Последние годы жизни Альфа Шёберга отмечены великими свершениями. Он перевел и переработал «Послание к Марии» Клоделя, неувядаемое произведение. Поставил брехтовского «Галилея» — сооружение, сложенное из массивных глыб, к наконец, «Школу жен» — игривый, цельный, мрачный, лишенный сентиментальности спектакль.

Наши с ним кабинеты были расположены в одном коридоре на уровне второго яруса, и мы нередко встречались, спеша с репетиций, на репетиции или на собрания. Порой, усевшись на шаткие стулья, разговаривали, сплетничали или ругались. Почти никогда не заходили друг к другу, не общались вне работы — мы сидели на деревянных стульях иногда по многу часов, это стало ритуалом.

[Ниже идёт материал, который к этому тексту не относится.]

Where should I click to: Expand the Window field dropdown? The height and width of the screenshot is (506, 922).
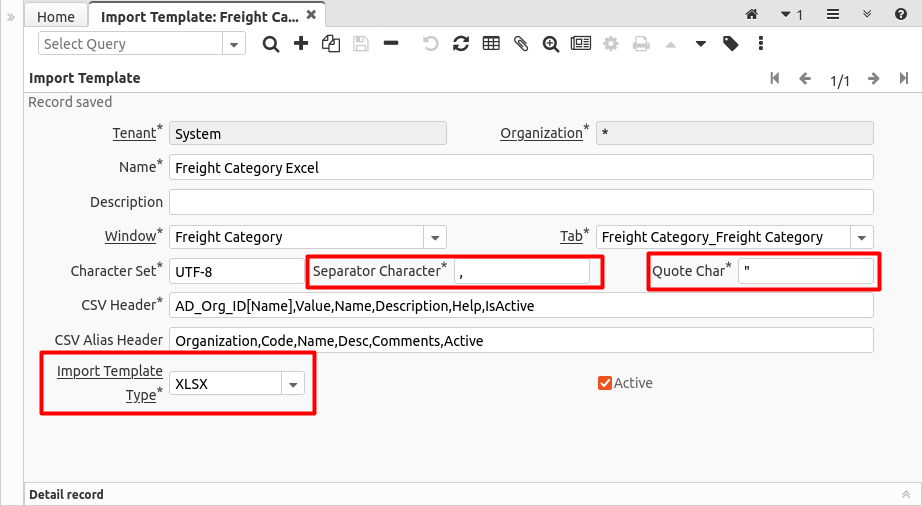pyautogui.click(x=435, y=238)
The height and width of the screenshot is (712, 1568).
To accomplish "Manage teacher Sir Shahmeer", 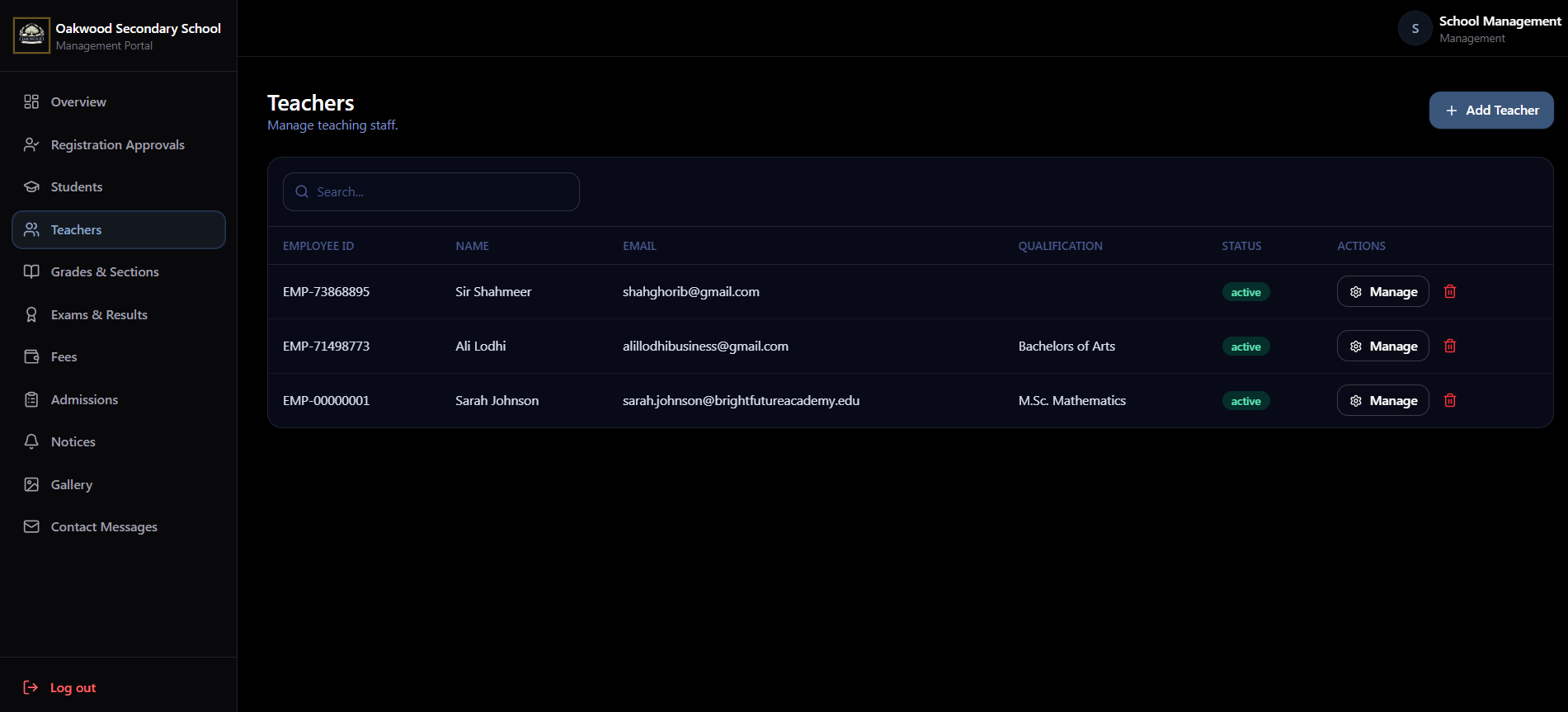I will pyautogui.click(x=1382, y=291).
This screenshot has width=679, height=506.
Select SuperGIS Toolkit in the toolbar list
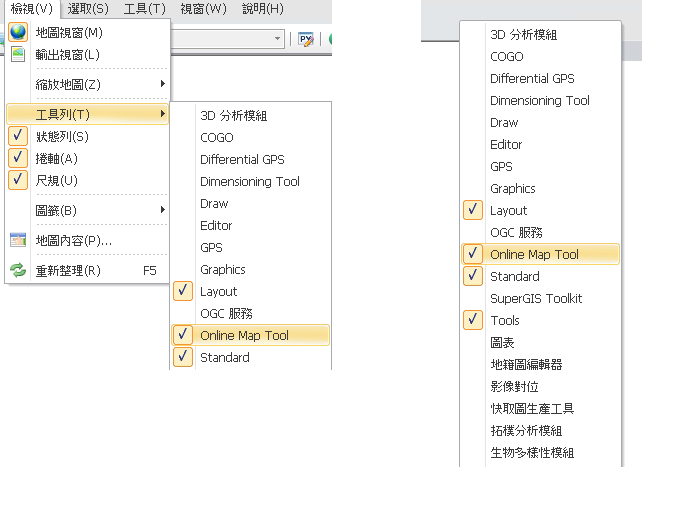click(536, 298)
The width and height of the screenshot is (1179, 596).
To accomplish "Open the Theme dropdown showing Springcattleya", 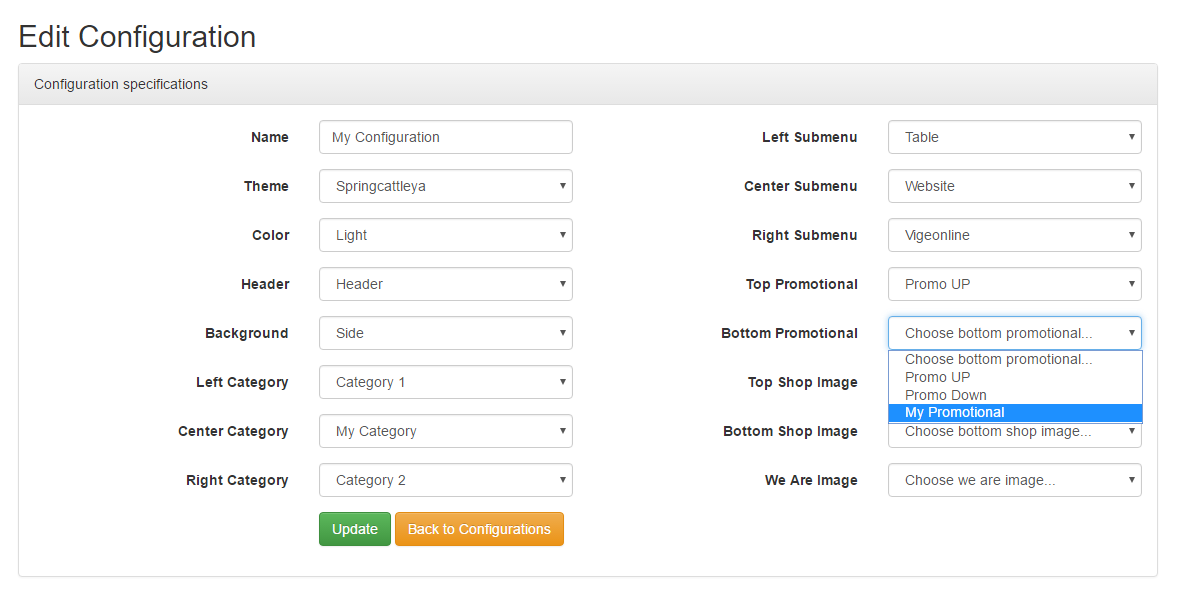I will [x=446, y=186].
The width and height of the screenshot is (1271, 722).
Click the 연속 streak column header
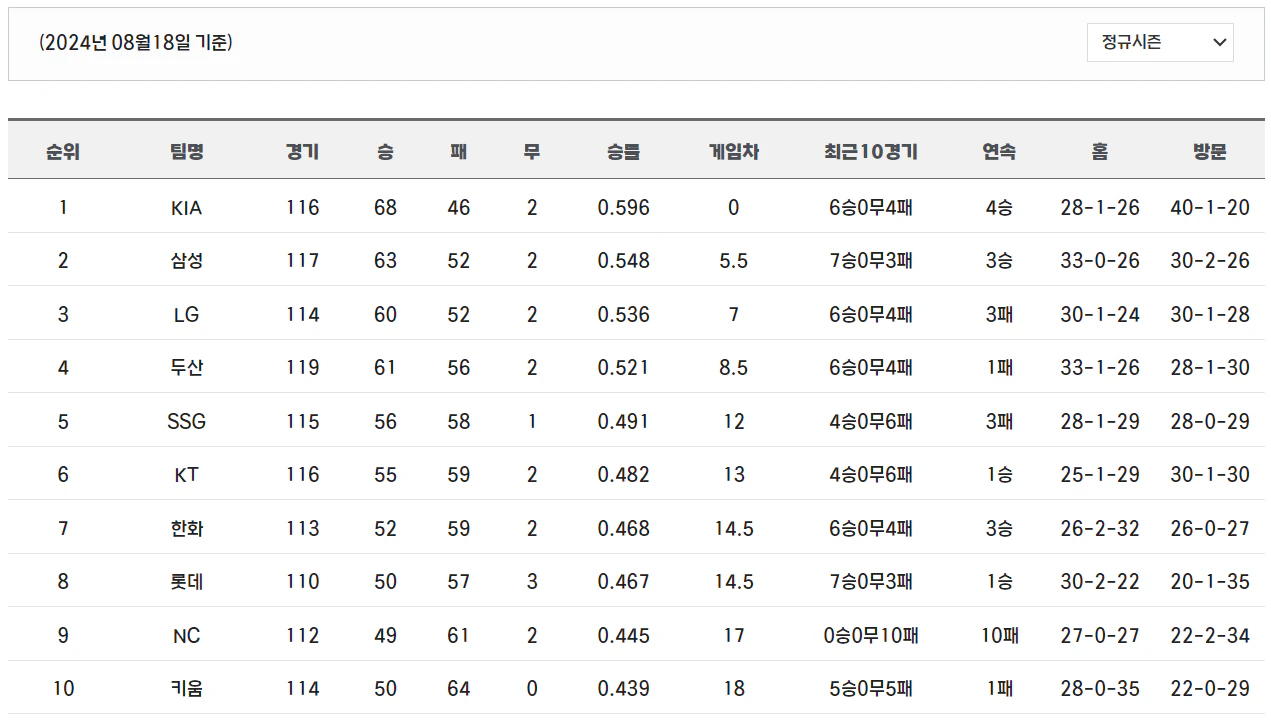(1000, 152)
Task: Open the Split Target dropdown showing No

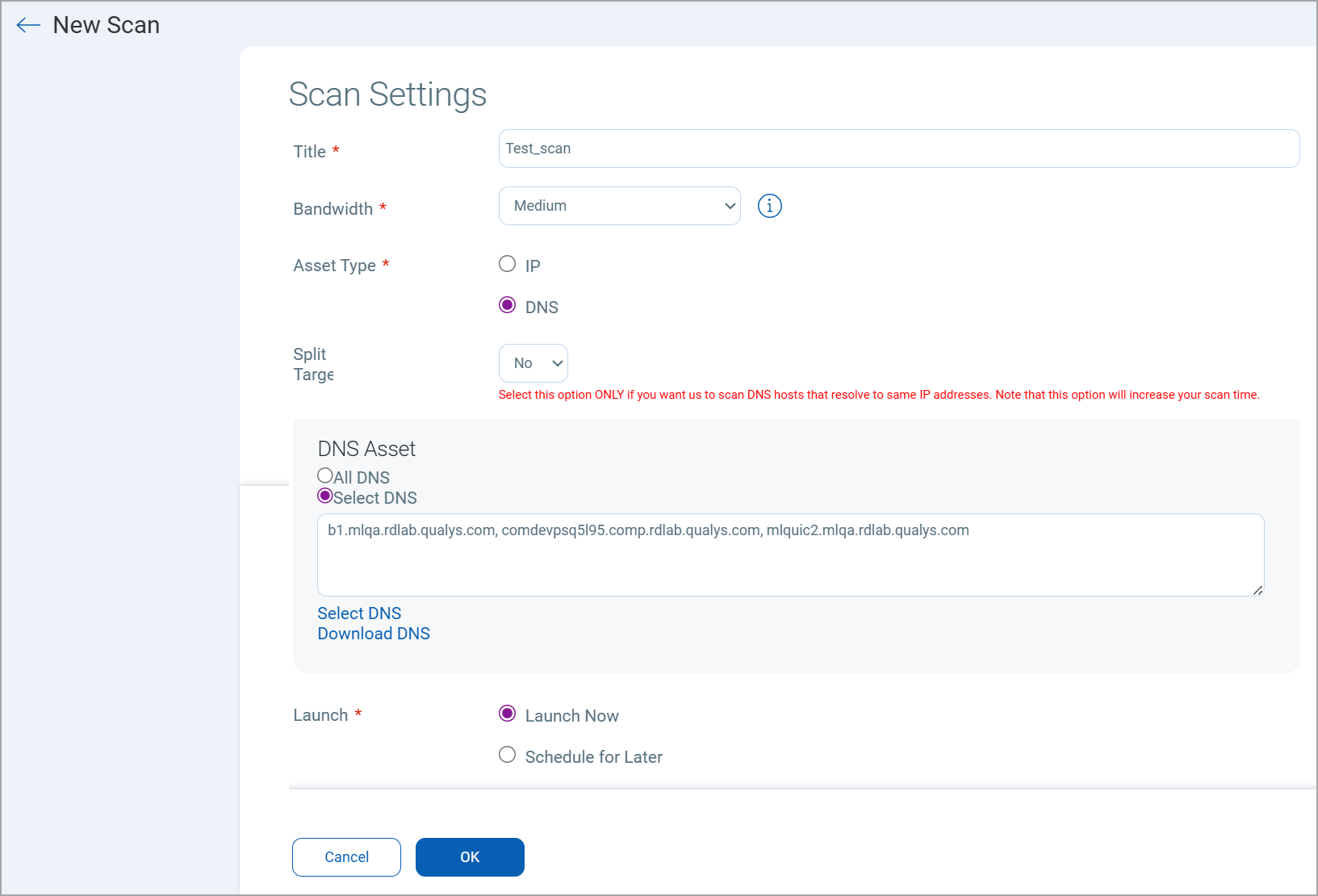Action: pos(533,363)
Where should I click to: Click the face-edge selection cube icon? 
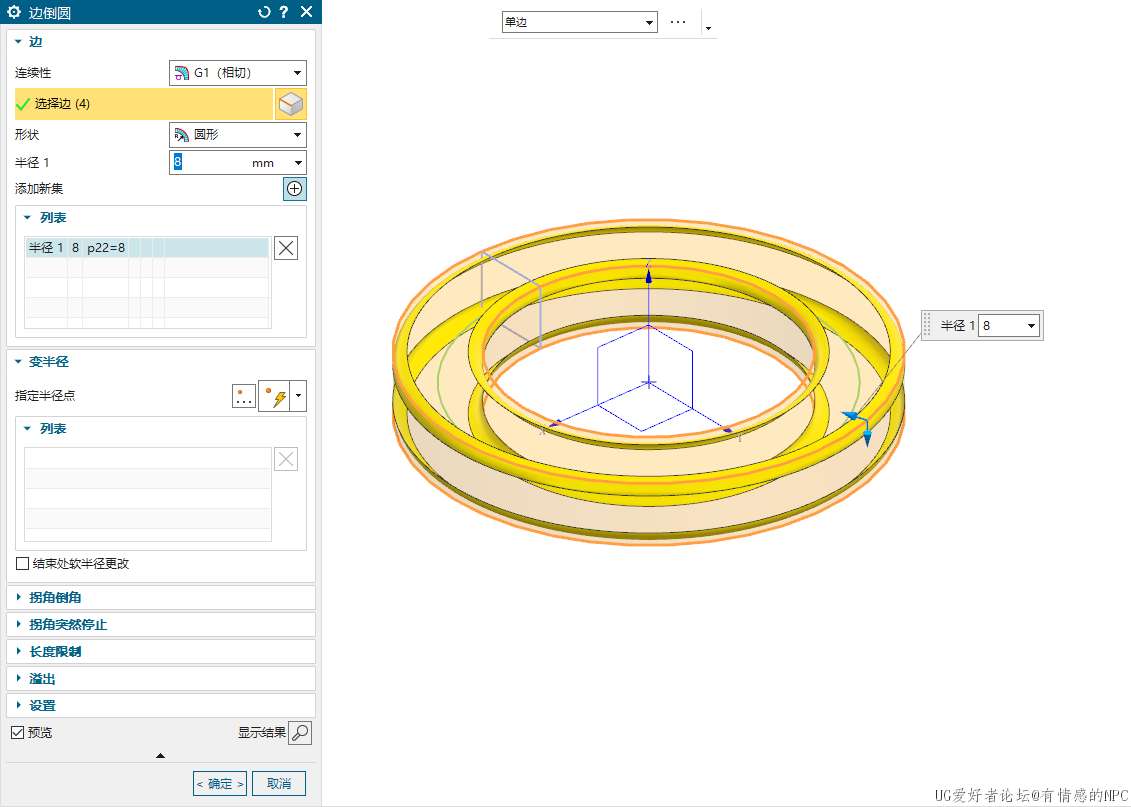(290, 104)
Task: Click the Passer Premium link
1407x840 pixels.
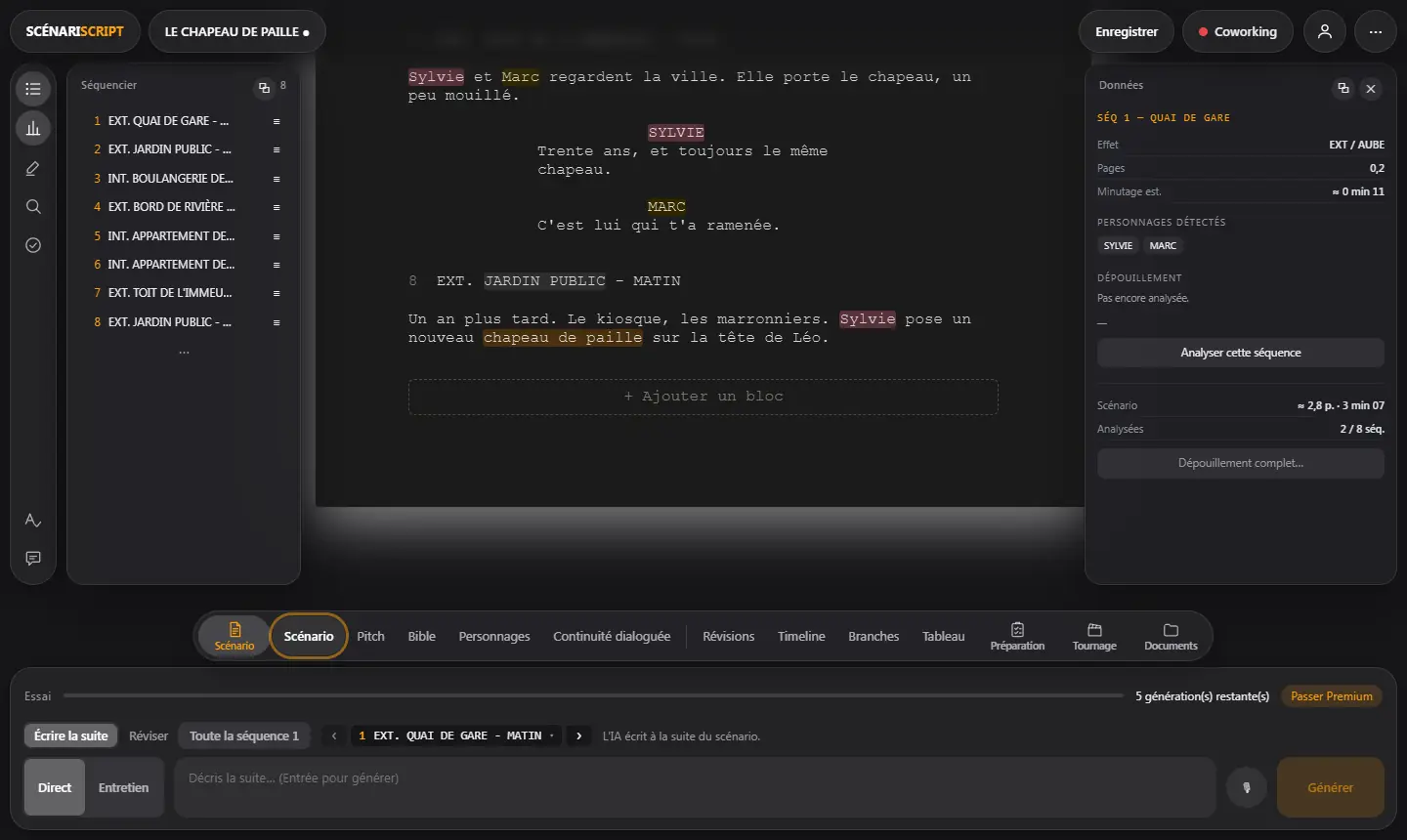Action: pyautogui.click(x=1332, y=696)
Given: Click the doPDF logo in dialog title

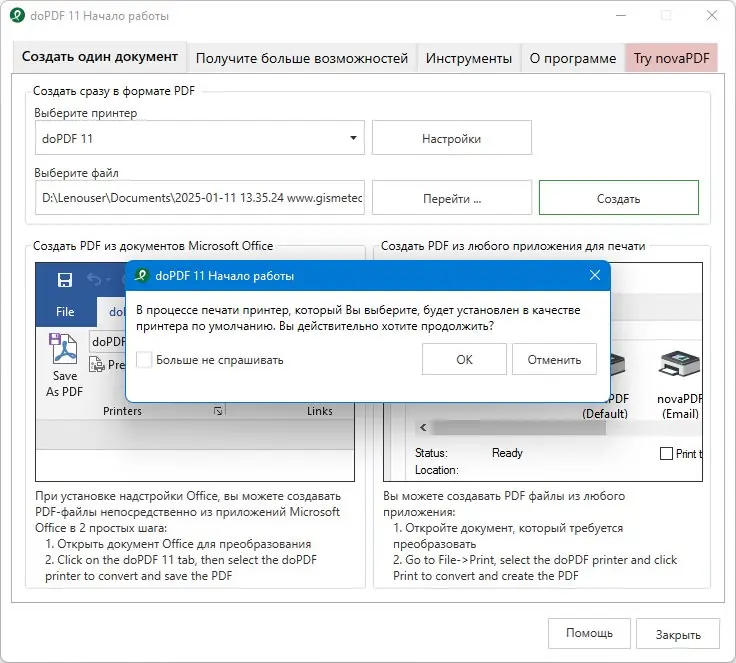Looking at the screenshot, I should tap(142, 275).
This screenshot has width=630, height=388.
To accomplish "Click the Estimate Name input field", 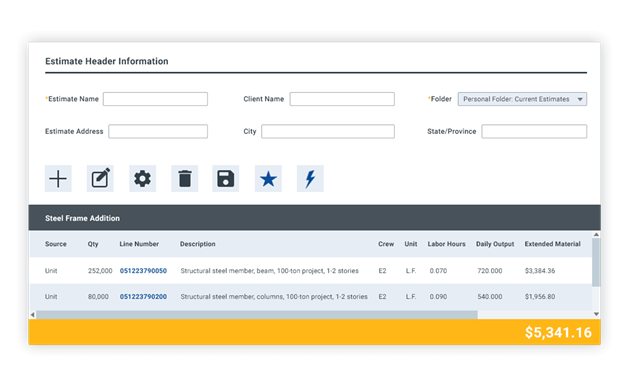I will point(155,99).
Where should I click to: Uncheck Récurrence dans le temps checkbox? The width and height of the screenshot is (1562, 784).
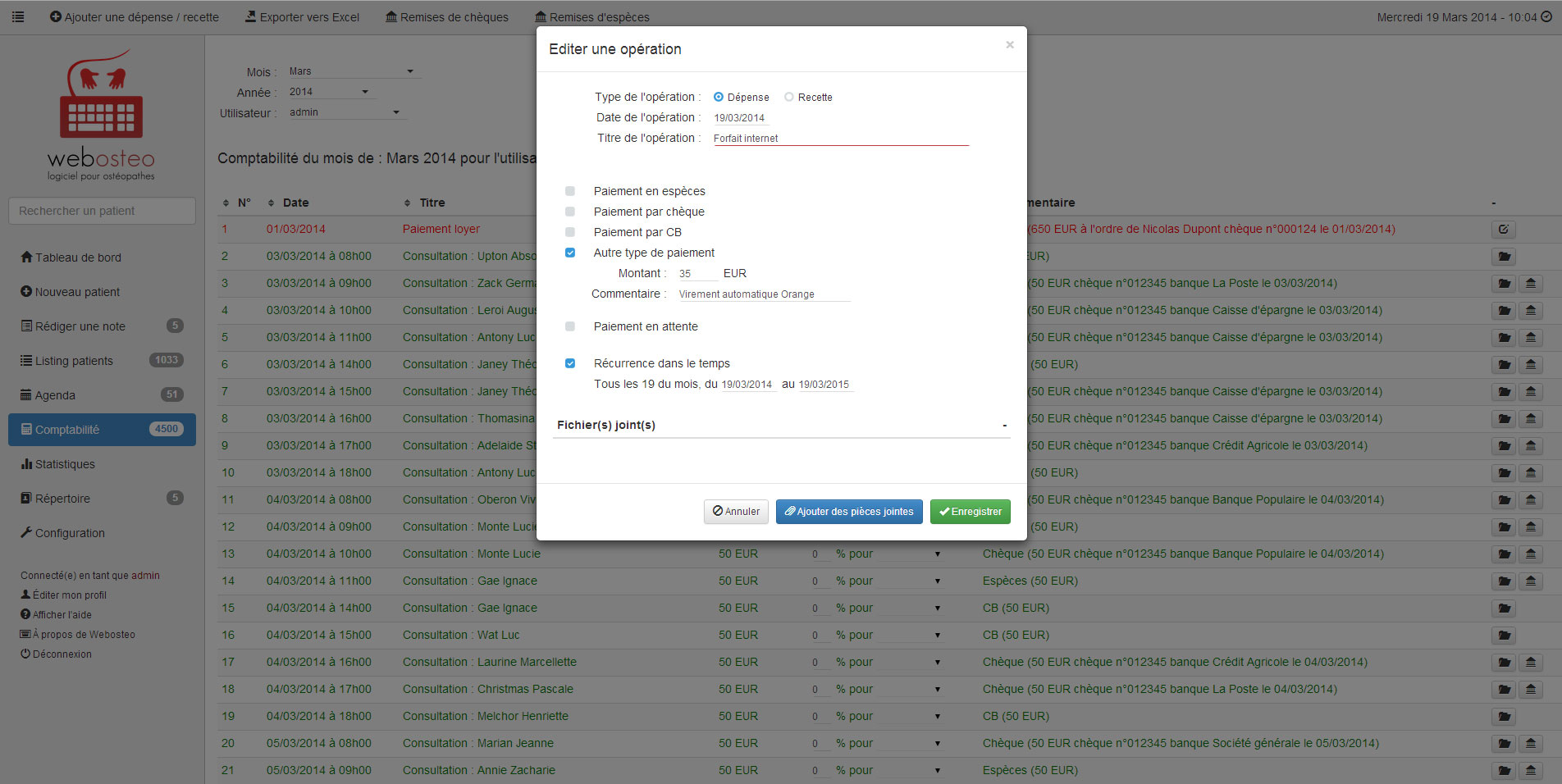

Сегодня, спеша к себе в кабинет по затхлому, лишенному окон, сонно освещенному коридору, я думаю — а вдруг встретимся!

В Эребру построили новый театр. Драматен пригласили на торжественное открытие. Мы выбрали не опубликованную ранее комедию Яльмара Бергмана, овеянного славой трудного сына города. В пьесе, называвшейся «Любовница его милости», изящно, но не слишком оригинально действовали герои из «Завещания его милости» плюс неожиданно появлявшаяся прелестная любовница. Я попросил неизменного «его милость» Улофа Сандборга вновь нацепить на себя форму и нос. Он с удовольствием принял предложение.

Незадолго до начала репетиций Улоф Сандборг заболел и был вынужден отказаться от роли. Я обратился к Хольгеру Лёвенадлеру, который согласился без всякого энтузиазма, ибо прекрасно знал, что Сандборг оставался несравненным и наши предприимчивые критики не преминут прибегнуть к уничижительным сравнениям. За несколько дней до поездки в Эребру режиссера Пэр-Акселя Браннера разбил радикулит, и ему пришлось остаться дома. Сам я уже неделю был сильно простужен, но посчитал все-таки необходимым присутствовать на торжествах, чтобы произнести речь и передать подарки.

Новый театр оказался отвратительным монстром из бетона, покоившимся на презрении к актерскому искусству. К этому следует добавить, что в Эребру имелся один из красивейших в стране театров, пришедший в полный упадок из-за шведского равнодушия к культурной традиции.

За день до премьеры мы провели репетицию и установили свет. У Андерса Хенриксона, игравшего Викберга, внезапно начались сильнейшие приступы головокружения и выпадения памяти. Он отказался вызывать врача, решив играть, поскольку иначе весь праздник пошел бы насмарку. В день премьеры у меня у самого температура подскочила до 40 градусов, к чему добавилась неудержимая рвота. Я прекратил сопротивление, возложив заботу о корабле на экономического директора.

И вот — торжественное открытие. Биби Андерссон, одетая в костюм Сказки, героини пьесы того же названия Яльмара Бергмана — ее коронная роль, — мастерски читает пролог, написанный Ларсом Форсселем. Только-только она начала, как во втором ряду внезапно замертво падает какой-то зритель. Его спешно выносят, и пролог повторяется с начала. Атмосфера сгущается. Андерс Хенриксон, хотя и чувствовал себя намного хуже, настоял на своем участии. Представление, где одну из главных ролей исполнял суфлер, превратилось в кошмар. Критика разнесла спектакль в пух и прах, а Андерсу Хенриксону за его храбрость достались одни тумаки.